## What to do:
Set out exactly every line of the entries below, starting at the line that holds "The height and width of the screenshot is (500, 750)." and stopping after the line that holds "The width and height of the screenshot is (1200, 667).".

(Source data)
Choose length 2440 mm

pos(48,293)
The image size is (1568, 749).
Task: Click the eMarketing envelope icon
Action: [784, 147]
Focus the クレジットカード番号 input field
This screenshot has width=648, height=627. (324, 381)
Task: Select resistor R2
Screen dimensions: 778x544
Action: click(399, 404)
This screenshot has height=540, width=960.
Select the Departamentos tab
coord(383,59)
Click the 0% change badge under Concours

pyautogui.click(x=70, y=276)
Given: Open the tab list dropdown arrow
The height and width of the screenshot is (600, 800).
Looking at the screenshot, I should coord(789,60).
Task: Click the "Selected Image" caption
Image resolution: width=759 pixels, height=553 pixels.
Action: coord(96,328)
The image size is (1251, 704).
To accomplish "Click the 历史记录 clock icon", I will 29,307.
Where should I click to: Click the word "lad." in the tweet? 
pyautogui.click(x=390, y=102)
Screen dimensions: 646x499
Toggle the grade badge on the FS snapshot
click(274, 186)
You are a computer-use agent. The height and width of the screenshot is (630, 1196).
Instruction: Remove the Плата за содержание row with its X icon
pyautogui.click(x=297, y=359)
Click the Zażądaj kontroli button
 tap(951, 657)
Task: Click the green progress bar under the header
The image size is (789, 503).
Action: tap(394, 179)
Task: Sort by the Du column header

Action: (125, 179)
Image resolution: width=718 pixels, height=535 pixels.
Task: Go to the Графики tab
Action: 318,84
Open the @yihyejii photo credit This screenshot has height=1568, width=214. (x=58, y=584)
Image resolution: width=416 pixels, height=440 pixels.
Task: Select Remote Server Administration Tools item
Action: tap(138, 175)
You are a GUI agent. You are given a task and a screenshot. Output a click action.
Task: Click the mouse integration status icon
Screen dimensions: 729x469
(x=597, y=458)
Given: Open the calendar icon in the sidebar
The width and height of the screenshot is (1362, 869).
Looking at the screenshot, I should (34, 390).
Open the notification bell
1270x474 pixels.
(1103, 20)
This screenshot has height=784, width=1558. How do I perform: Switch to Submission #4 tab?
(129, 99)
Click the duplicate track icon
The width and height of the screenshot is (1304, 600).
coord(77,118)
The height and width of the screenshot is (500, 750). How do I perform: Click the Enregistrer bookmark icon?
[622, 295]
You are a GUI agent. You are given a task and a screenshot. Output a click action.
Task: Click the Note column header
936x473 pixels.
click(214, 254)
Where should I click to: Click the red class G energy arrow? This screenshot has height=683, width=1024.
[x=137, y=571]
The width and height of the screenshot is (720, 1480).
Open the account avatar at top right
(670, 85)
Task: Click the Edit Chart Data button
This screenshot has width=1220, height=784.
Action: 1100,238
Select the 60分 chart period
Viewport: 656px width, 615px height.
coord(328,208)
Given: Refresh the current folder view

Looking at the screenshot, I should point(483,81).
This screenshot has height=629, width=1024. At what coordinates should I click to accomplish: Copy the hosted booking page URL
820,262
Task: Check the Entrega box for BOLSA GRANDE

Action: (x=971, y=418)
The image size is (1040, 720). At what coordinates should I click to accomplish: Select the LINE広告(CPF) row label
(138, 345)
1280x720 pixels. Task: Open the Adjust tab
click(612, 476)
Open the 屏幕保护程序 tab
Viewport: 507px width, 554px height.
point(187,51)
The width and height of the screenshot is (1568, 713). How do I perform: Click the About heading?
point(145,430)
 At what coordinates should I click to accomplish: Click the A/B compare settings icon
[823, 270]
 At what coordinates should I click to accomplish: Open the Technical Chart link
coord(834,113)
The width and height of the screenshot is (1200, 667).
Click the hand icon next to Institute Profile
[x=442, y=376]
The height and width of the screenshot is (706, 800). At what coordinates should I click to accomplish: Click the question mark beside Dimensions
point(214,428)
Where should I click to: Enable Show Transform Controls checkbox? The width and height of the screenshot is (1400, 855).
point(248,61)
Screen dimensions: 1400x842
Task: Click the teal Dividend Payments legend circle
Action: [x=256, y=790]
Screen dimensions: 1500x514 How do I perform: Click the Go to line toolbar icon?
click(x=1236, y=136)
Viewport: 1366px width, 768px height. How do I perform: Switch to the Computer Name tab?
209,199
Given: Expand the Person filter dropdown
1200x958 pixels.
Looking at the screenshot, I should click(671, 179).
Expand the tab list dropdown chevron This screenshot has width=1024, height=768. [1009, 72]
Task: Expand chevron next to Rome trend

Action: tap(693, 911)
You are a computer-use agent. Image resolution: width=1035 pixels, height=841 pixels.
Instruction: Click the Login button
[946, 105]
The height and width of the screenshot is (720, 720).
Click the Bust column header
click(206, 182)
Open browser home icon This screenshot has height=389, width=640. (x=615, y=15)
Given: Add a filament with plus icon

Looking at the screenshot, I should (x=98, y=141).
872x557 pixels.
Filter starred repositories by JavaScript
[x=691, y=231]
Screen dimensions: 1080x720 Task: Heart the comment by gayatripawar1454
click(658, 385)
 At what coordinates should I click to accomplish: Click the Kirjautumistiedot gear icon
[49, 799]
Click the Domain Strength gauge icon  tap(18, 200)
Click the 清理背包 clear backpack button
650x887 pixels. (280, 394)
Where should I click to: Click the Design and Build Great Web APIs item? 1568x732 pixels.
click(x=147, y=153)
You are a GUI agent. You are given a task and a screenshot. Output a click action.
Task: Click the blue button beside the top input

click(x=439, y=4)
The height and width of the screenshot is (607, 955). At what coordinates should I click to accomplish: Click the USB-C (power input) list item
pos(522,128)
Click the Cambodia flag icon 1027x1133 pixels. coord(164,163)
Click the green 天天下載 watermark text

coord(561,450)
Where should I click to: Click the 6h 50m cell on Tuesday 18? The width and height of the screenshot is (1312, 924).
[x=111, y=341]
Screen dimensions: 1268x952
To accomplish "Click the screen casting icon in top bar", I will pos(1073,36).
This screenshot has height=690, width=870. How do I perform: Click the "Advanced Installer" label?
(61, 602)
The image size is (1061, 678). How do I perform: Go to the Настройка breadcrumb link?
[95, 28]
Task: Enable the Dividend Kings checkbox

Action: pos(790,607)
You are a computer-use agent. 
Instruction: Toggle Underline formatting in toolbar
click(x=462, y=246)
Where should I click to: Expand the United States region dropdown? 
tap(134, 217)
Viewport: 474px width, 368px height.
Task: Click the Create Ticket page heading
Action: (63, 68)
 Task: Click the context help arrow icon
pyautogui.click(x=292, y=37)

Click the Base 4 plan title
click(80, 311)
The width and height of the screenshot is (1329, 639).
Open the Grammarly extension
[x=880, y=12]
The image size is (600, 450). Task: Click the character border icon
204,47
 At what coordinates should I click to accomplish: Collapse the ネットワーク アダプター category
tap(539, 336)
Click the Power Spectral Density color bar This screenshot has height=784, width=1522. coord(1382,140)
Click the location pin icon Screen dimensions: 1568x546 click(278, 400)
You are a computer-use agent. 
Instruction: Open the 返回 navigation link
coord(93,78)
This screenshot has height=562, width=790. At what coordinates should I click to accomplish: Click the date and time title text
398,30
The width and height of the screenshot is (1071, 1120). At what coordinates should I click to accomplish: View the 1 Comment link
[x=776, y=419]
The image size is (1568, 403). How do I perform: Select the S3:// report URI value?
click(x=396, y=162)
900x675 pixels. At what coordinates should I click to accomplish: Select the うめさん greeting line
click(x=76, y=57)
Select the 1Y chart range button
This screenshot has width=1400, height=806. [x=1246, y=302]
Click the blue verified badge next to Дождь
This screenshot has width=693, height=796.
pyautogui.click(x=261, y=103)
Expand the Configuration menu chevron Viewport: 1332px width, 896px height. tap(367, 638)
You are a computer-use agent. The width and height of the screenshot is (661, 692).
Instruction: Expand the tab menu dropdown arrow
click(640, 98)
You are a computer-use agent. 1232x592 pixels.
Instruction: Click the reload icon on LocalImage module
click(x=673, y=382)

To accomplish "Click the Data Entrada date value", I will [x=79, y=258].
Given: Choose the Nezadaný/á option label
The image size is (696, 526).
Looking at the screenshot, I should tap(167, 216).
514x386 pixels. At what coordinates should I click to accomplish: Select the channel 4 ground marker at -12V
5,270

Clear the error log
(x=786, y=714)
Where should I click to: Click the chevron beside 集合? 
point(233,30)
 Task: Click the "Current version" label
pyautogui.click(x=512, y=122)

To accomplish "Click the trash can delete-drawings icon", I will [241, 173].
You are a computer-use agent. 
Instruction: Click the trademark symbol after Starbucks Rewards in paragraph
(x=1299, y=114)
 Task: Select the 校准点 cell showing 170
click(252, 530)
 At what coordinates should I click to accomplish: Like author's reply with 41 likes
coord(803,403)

## Exercise solution:
The height and width of the screenshot is (500, 750). How do I perform: Click the Enregistrer bookmark icon?
[622, 295]
You are a GUI agent. You are given a task and a screenshot. Output a click action.
Task: Click the Note column header
936x473 pixels.
click(214, 254)
Where should I click to: Click the red class G energy arrow? This screenshot has height=683, width=1024.
[x=137, y=571]
The width and height of the screenshot is (720, 1480).
Open the account avatar at top right
(670, 85)
Task: Click the Edit Chart Data button
This screenshot has width=1220, height=784.
Action: 1100,238
Select the 60分 chart period
Viewport: 656px width, 615px height.
coord(328,208)
Given: Refresh the current folder view

Looking at the screenshot, I should point(483,81).
This screenshot has height=629, width=1024. At what coordinates should I click to accomplish: Copy the hosted booking page URL
820,262
Task: Check the Entrega box for BOLSA GRANDE

Action: (x=971, y=418)
The image size is (1040, 720). At what coordinates should I click to accomplish: Select the LINE広告(CPF) row label
(138, 345)
1280x720 pixels. Task: Open the Adjust tab
click(612, 476)
Open the 屏幕保护程序 tab
Viewport: 507px width, 554px height.
point(187,51)
The width and height of the screenshot is (1568, 713). How do I perform: Click the About heading?
point(145,430)
 At what coordinates should I click to accomplish: Click the A/B compare settings icon
[823, 270]
 At what coordinates should I click to accomplish: Open the Technical Chart link
coord(834,113)
The width and height of the screenshot is (1200, 667).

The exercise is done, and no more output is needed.